[Task requirements]
The data below is to be output in full, unchanged.

Task inputs section start

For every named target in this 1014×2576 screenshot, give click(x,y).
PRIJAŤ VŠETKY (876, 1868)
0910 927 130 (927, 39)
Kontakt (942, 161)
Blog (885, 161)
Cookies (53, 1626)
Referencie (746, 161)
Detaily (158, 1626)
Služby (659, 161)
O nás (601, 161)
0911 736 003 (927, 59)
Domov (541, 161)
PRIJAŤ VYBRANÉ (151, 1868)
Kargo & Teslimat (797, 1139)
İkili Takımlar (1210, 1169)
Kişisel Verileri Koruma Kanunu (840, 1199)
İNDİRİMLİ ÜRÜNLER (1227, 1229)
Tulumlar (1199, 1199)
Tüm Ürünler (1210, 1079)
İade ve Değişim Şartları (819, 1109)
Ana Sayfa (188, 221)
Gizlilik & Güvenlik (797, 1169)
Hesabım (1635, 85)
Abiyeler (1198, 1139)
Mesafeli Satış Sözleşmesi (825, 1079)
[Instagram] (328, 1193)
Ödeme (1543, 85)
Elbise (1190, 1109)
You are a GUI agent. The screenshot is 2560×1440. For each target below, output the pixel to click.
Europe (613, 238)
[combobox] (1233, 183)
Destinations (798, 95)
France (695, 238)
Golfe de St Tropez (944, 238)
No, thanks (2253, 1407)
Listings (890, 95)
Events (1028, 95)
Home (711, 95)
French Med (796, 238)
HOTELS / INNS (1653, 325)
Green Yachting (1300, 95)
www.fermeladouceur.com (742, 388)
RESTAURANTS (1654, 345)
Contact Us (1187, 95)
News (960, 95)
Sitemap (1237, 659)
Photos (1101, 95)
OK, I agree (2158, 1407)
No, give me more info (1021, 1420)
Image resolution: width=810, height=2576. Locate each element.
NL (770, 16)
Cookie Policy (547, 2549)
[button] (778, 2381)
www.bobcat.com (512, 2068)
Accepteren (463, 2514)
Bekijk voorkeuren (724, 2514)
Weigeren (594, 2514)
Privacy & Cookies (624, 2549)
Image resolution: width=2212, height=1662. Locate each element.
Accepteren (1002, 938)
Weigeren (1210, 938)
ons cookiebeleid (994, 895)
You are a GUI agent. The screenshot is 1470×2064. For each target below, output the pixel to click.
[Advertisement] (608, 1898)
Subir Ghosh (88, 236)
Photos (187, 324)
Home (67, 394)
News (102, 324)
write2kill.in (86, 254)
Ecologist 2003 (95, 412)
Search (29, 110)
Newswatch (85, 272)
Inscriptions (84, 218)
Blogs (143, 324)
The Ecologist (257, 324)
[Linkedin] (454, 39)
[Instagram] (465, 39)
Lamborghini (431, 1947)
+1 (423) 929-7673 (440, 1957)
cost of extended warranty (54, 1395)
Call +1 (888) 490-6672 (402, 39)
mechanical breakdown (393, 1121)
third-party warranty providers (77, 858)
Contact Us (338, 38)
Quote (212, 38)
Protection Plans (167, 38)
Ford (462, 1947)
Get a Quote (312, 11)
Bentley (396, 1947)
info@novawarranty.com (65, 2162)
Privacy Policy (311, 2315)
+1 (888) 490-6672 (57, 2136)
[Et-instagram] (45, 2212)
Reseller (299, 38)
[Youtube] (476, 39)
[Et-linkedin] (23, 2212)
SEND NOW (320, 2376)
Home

Task inputs section end

[Result of the exercise]
For every named target in this 1014×2576 screenshot, give click(x,y).
PRIJAŤ VŠETKY (876, 1868)
0910 927 130 (927, 39)
Kontakt (942, 161)
Blog (885, 161)
Cookies (53, 1626)
Referencie (746, 161)
Detaily (158, 1626)
Služby (659, 161)
O nás (601, 161)
0911 736 003 (927, 59)
Domov (541, 161)
PRIJAŤ VYBRANÉ (151, 1868)
Kargo & Teslimat (797, 1139)
İkili Takımlar (1210, 1169)
Kişisel Verileri Koruma Kanunu (840, 1199)
İNDİRİMLİ ÜRÜNLER (1227, 1229)
Tulumlar (1199, 1199)
Tüm Ürünler (1210, 1079)
İade ve Değişim Şartları (819, 1109)
Ana Sayfa (188, 221)
Gizlilik & Güvenlik (797, 1169)
Hesabım (1635, 85)
Abiyeler (1198, 1139)
Mesafeli Satış Sözleşmesi (825, 1079)
[Instagram] (328, 1193)
Ödeme (1543, 85)
Elbise (1190, 1109)
You are a GUI agent. The screenshot is 2560×1440. For each target below, output the pixel to click.
Europe (613, 238)
[combobox] (1233, 183)
Destinations (798, 95)
France (695, 238)
Golfe de St Tropez (944, 238)
No, thanks (2253, 1407)
Listings (890, 95)
Events (1028, 95)
Home (711, 95)
French Med (796, 238)
HOTELS / INNS (1653, 325)
Green Yachting (1300, 95)
www.fermeladouceur.com (742, 388)
RESTAURANTS (1654, 345)
Contact Us (1187, 95)
News (960, 95)
Sitemap (1237, 659)
Photos (1101, 95)
OK, I agree (2158, 1407)
No, give me more info (1021, 1420)
Image resolution: width=810, height=2576. Locate each element.
NL (770, 16)
Cookie Policy (547, 2549)
[button] (778, 2381)
www.bobcat.com (512, 2068)
Accepteren (463, 2514)
Bekijk voorkeuren (724, 2514)
Weigeren (594, 2514)
Privacy & Cookies (624, 2549)
Image resolution: width=2212, height=1662. Locate each element.
Accepteren (1002, 938)
Weigeren (1210, 938)
ons cookiebeleid (994, 895)
You are a GUI agent. The screenshot is 1470×2064. For each target below, output the pixel to click.
[Advertisement] (608, 1898)
Subir Ghosh (88, 236)
Photos (187, 324)
Home (67, 394)
News (102, 324)
write2kill.in (86, 254)
Ecologist 2003 (95, 412)
Search (29, 110)
Newswatch (85, 272)
Inscriptions (84, 218)
Blogs (143, 324)
The Ecologist (257, 324)
[Linkedin] (454, 39)
[Instagram] (465, 39)
Lamborghini (431, 1947)
+1 (423) 929-7673 (440, 1957)
cost of extended warranty (54, 1395)
Call +1 (888) 490-6672 (402, 39)
mechanical breakdown (393, 1121)
third-party warranty providers (77, 858)
Contact Us (338, 38)
Quote (212, 38)
Protection Plans (167, 38)
Ford (462, 1947)
Get a Quote (312, 11)
Bentley (396, 1947)
info@novawarranty.com (65, 2162)
Privacy Policy (311, 2315)
+1 (888) 490-6672 (57, 2136)
[Et-instagram] (45, 2212)
Reseller (299, 38)
[Youtube] (476, 39)
[Et-linkedin] (23, 2212)
SEND NOW (320, 2376)
Home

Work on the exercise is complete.